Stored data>
• • • •

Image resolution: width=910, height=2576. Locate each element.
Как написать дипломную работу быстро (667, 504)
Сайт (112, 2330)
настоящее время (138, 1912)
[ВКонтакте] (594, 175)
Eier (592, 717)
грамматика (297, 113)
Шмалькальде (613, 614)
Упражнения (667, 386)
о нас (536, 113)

• • • •

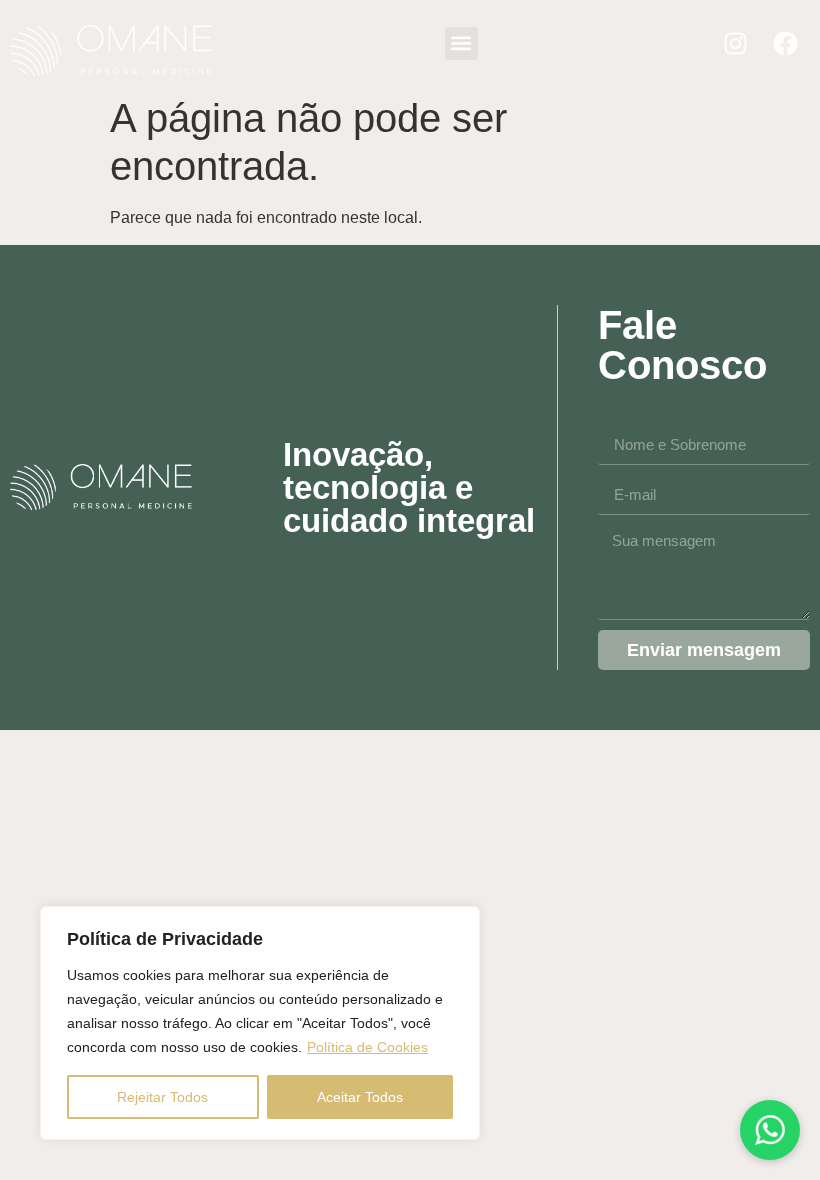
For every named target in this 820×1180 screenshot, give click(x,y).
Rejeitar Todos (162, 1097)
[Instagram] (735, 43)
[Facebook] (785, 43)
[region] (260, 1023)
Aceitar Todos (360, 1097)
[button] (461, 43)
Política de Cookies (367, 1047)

• • • •

Exercise description>
In the records above, find the line with "[ВКонтакте] (594, 175)"; write out exactly that line and each one after it, stopping after the line with "о нас (536, 113)".

Reply>
[ВКонтакте] (594, 175)
Eier (592, 717)
грамматика (297, 113)
Шмалькальде (613, 614)
Упражнения (667, 386)
о нас (536, 113)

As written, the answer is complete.